Weigh 3kg sodium-chlor and dissolve in purified water, it is 150L that stirring and dissolving makes final volume, obtains 2% sodium chloride solution, weigh the low molecular sodium heparin crude product 0.4kg after degraded, add 2% sodium chloride solution, it is 3200mL that stirring and dissolving makes final volume, and regulator solution pH is 7.0, open constant flow pump, with 2% sodium chloride solution balance chromatography column 1-2h, equilibrium velocity is 145mL/min, and balance is complete, when sodium chloride solution trickles to 1-2cm place in gel interface, close constant flow pump and outlet valve.Solution after dissolving is slowly added in chromatography column with constant flow pump, and first added-time flow velocity can not be too fast, prevents from destroying the smooth of gel interface.On solution adds to gel interface, during 5cm left and right, open outlet valve, accelerate the flow velocity of application of sample, until sample adds simultaneously.When low molecular sodium heparin crude product solution, trickle in gel interface during 1-2cm place, start to connect sample.Meanwhile, with constant flow pump, carefully slowly pump into 2% sodium chloride solution.Receive altogether 60 glasss of solution, cumulative volume 30L, according to HPLC molecular weight and distribution, the total area 65.29, macromole is partly about 6.79, small molecules part area approximately 13.71.By formula one, calculating the macromole part area of removing is 10.4%, volume is 6.5L, it is 21% that formula two calculates the small molecules part area of removing, volume is 10.75L, intermediate collection part area approximately 44.79 like this, account for the total area 68.6%, volume 12.75L, therefore need remove first 13 glasss and latter 21.5 glasss, to the middle 12.75L collecting, wash to open up and in liquid, add 25.5L ethanol, limit edged stirs, stir, precipitate standing 14h, remove supernatant liquor, in throw out, add again 28.6L ethanol dehydration, stir 2h and remove supernatant liquor, throw out adds 14.3L ethanol dehydration again, after 2h, remove supernatant liquor, throw out adds 7.2L ethanol dehydration again, after 2h, remove supernatant liquor, wet solid after dehydration is packed in Stainless Steel Disc, put into 60-65 ℃ of dry 48h of vacuum drying case, weigh and obtain low molecular sodium heparin fine work 0.31kg, yield 77.50%.

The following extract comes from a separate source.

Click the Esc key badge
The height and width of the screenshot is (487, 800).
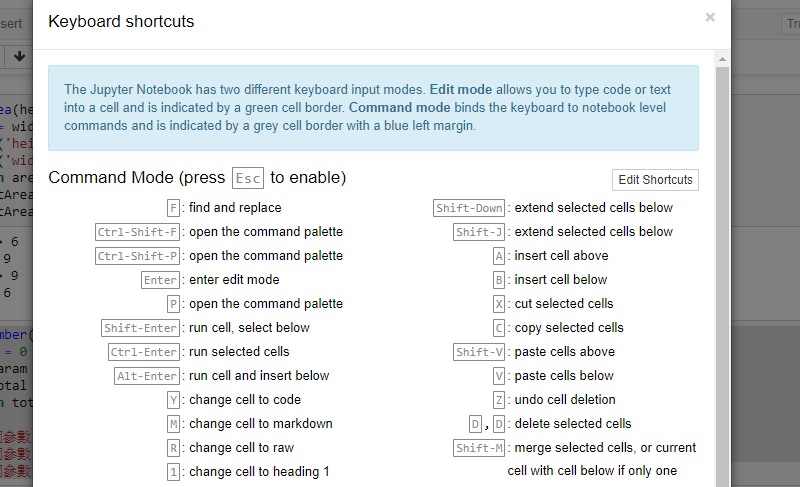247,179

By above-mentioned chromatography by the low molecular sodium heparin purifying crude of other 6.75kg out, obtain altogether low molecular sodium heparin fine work 5.41kg, yield 75.66%.Low molecular sodium heparin fine work test molecule amount and distribution after being combined, meet the requirements.By low molecular sodium heparin fine work 5.41kg, 0.49kg sodium-chlor and 48.69L purified water add in 13# oxidation tank, stirring and dissolving.

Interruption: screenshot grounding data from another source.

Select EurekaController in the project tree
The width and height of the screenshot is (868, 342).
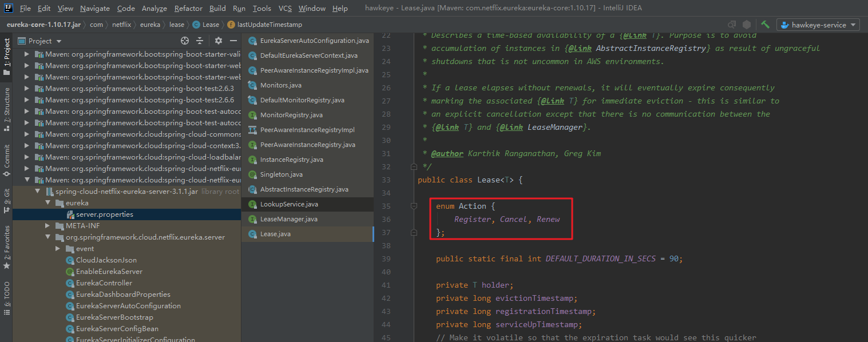[104, 283]
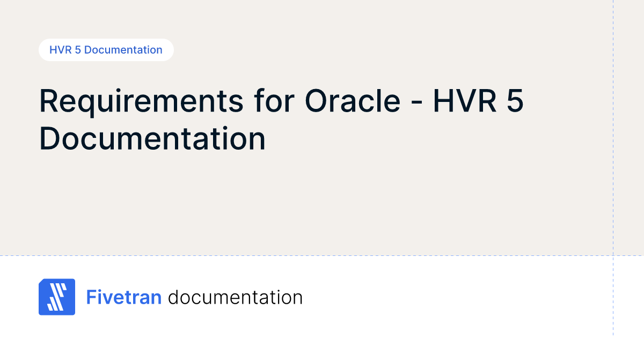Click the word "Documentation" inside the pill badge
The width and height of the screenshot is (644, 338).
[123, 50]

Liquor capacity is 51.64L, with 5mol/L sodium hydrate regulator solution pH10.8.Add 155mL30% hydrogen peroxide, oxidization time 4-5h, pH value of test per hour, maintenance system pH value is within the scope of 10.5-11.0.With 4mol/L hydrochloric acid conditioning solution pH8.0, add the reduction of 38.75g sodium sulphite anhydrous 99.3, stir 30min.

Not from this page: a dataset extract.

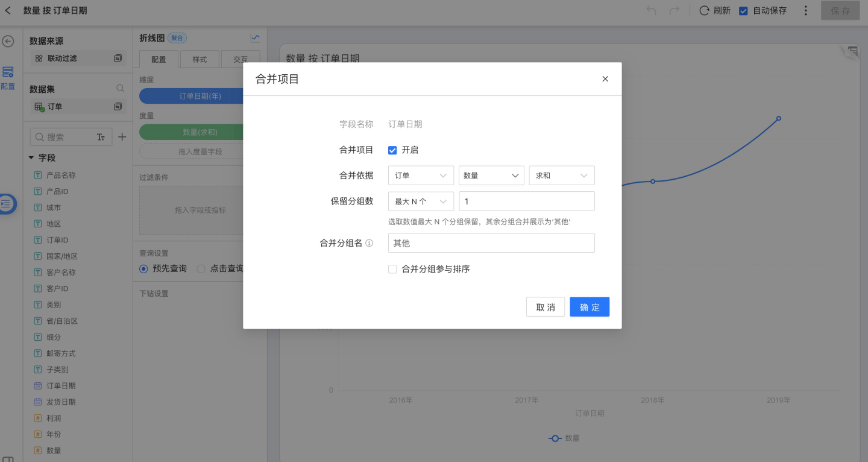Switch to the 样式 tab
The height and width of the screenshot is (462, 868).
point(200,59)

With 4mol/L hydrochloric acid, regulate the complete pH to 5.8 of above-mentioned reaction, by purified water, rinse 0.45um filter membrane to neutral, then itself and 13# oxidation tank are exported to correct installation.0.2 μ m filter membrane is carried out to integrity test, detect after qualified and be arranged on fixed position between 0.45um filter membrane and clean area setting tank, then start to filter, filtrate is placed in clean setting tank, sodium-chlor flushing oxidation tank with 10.4L1% after filtration completes is also put into setting tank, and obtaining dalteparin sodium crude product solution cumulative volume is 63L.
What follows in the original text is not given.